What is Urojo, and where is it from?
Zanzibar mix is a popular street snack in Africa. You can’t miss it on the vendor stands of the Forodhani night market. It is a typical scene to see people with a bowl of Urojo at 5 pm on the streets of Zanzibar indulging in this spicy and savory porridge, also known as Urojo.
There are many theories on where the dish originated from; some say it originates from India. Others claim it was introduced by Portuguese traders.
The Indian influence is, however, very evident in this dish. Urojo is very similar to the Indian kadhi and comprises mainly potatoes and flour. The lemon and turmeric give it a yellow color. The main spices are cumin, coriander, and chilies. When put together in one bowl, it makes for a very nutritious meal packed with energy.
While the plain Urojo already tastes delicious, the toppings add a spicy twist to this rich soup. For example deep-fried fritters called bhajias. There’s a variety of chutneys to choose from – the white coconut chutney, red-hot sauce, or tamarind chutney.
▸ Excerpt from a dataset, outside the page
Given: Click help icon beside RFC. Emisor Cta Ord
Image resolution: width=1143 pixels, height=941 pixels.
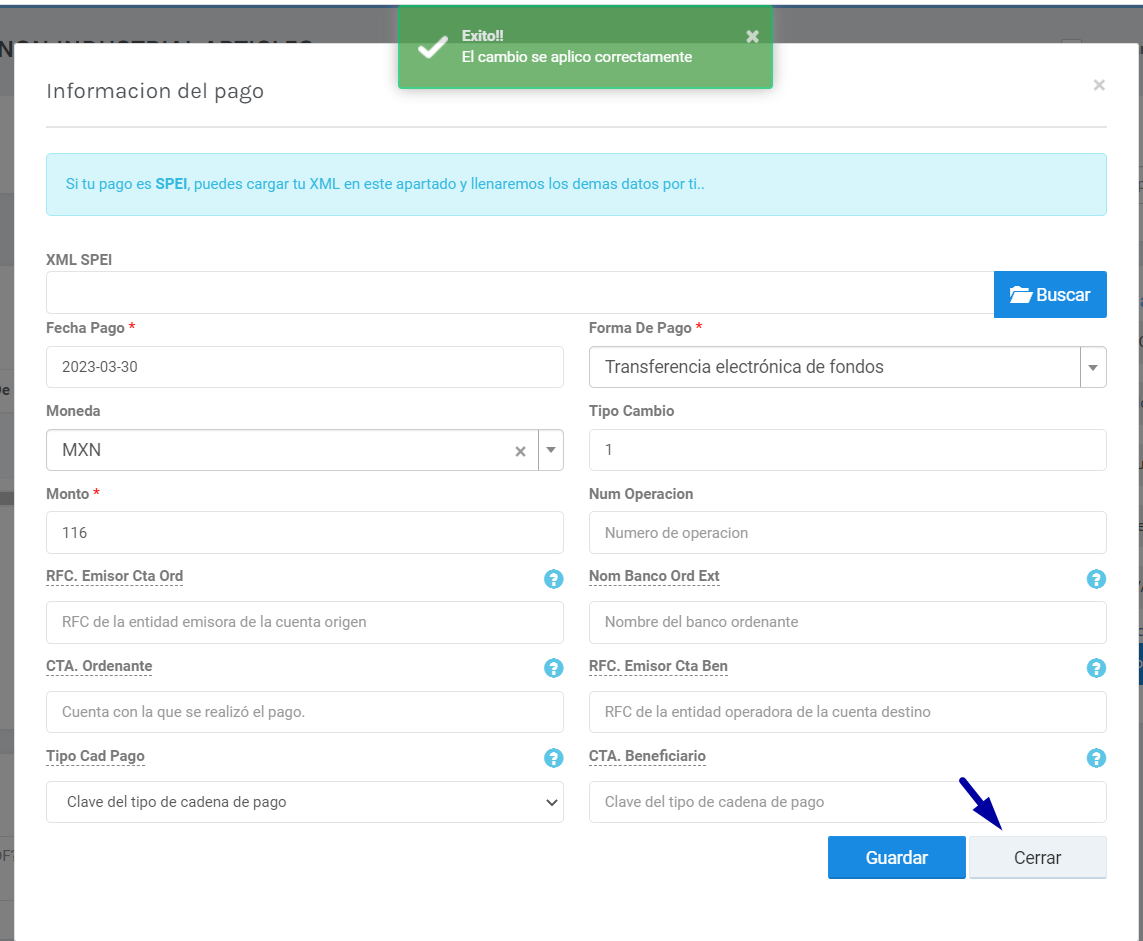Looking at the screenshot, I should [553, 579].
All these toppings are a staple in Indian cuisine as well.
Bhaijas: These tasty snacks complement the spicy soup perfectly.
Sev: Sev is a crunchy fried noodle made out of chickpea flour which can be added to your bowl for more taste and texture. Sugar is needed to balance all that chili powder and spices since otherwise, it will numb your tongue. Sugar helps bring out those flavors even more!
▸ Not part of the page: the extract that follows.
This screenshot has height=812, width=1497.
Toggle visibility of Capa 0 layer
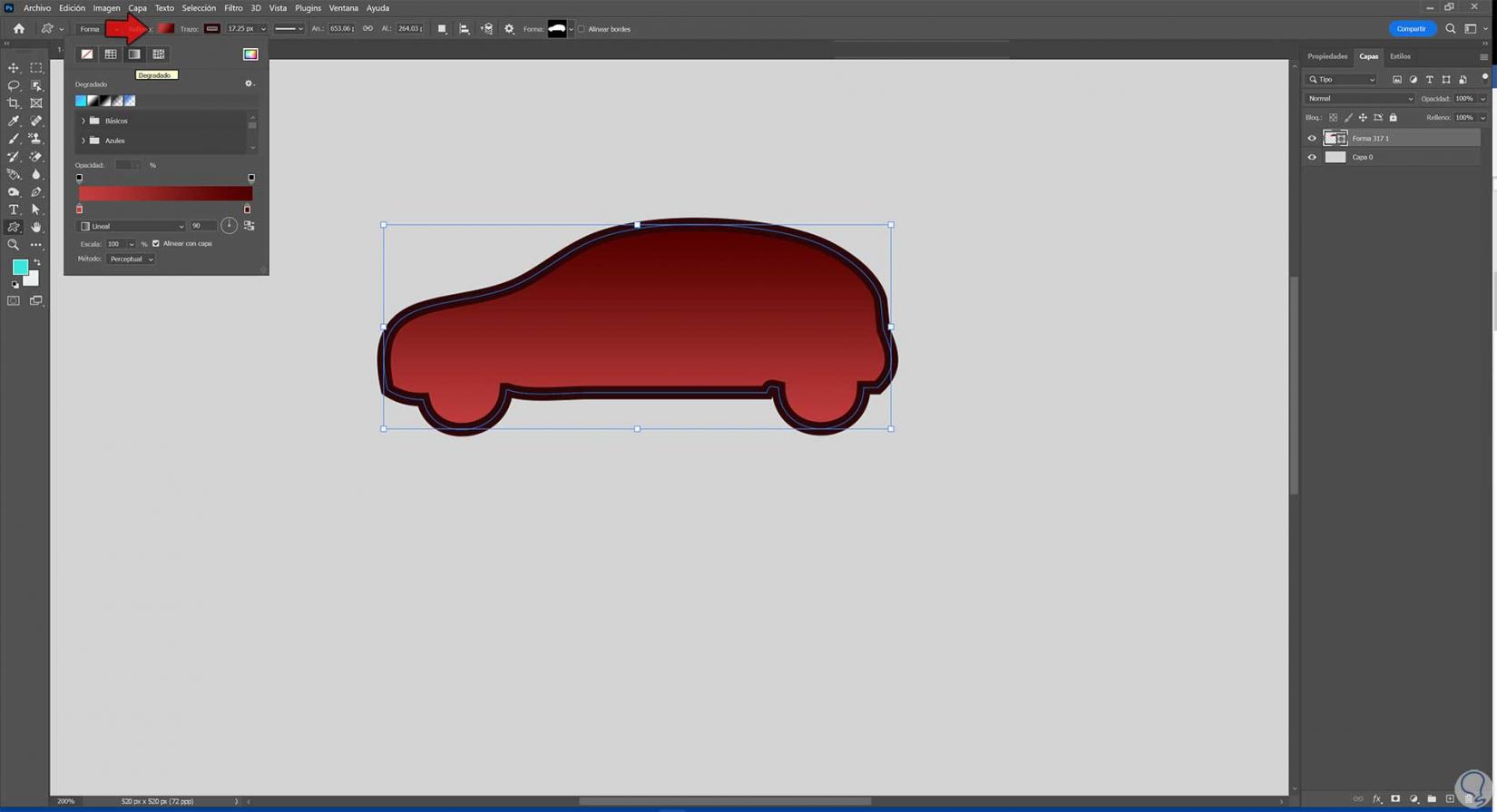[x=1312, y=158]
Viazi Karai: These potatoes are boiled in water, peeled, and then cut into thin slices. These are fried with salt, onions, green chilies, and tomatoes to give it an excellent tangy taste.
Potato/Cassava Shavings: These are cut into thin strips and fried to give it a nice crispy texture. Once done, you can sprinkle them on top of your bowl.
Mango Chutney: The mango chutney brings out all those flavors of your Zanzibar mix even better! This sweet and tangy relish has finely chopped green chili, ginger, and onion.
Coconut Chutney: You can make green coconut chutney by blending green chilies, coriander leaves, fresh coconut, and salt.
Red-hot sauce: Add 2-3 red chilies with ½ tsp of crushed garlic to some chopped tomatoes, lemon juice and salt.
There you go!
There are two reasons why tourists and locals love to come to the Forodhani Gardens along the main sea walk of Zanzibar. To witness the beautiful sunset and to relish the ever-popular street food! There’s one dish that stands out as the all-time favorite. It’s a spicy porridge called Urojo or Zanzibar Mix. The Stone Town sea breeze, together with this sizzling soup, is an unforgettable combination!
ZANZIBAR MIX, UROJO
- 8 Small Irish potatoes
- 1 – 1 ½ cup Water for flour mixture
- 3 Limes juiced
- ½ cup All-purpose flour
- ½ cup Gram flour
- ¼ teaspoon Turmeric
- A pinch of salt
- Peel and cube potatoes.
- Boil for 5 minutes until lime juice is well mixed, then set aside.
- Combine and toss all-purpose flour, gram flour, turmeric, and salt in another pot.
- Add the water and mix well until lump-free. Transfer the mixture to a pan and start cooking it slowly under medium heat stirring constantly.
- When the mixture becomes heavy, add drained potatoes, stirring for at least 5 minutes, and then leave to boil a few more minutes.
- To make the mix, you add a choice of your toppings and serve.
- Toppings typically include – diced onions, boiled eggs, potato dumplings, fried cassava shavings, bhajias, tiny beef skewers, fried meatballs, chilies, coconut chutney, tamarind sauce, and garnish with coriander sprigs. You can even add sliced octopus tails!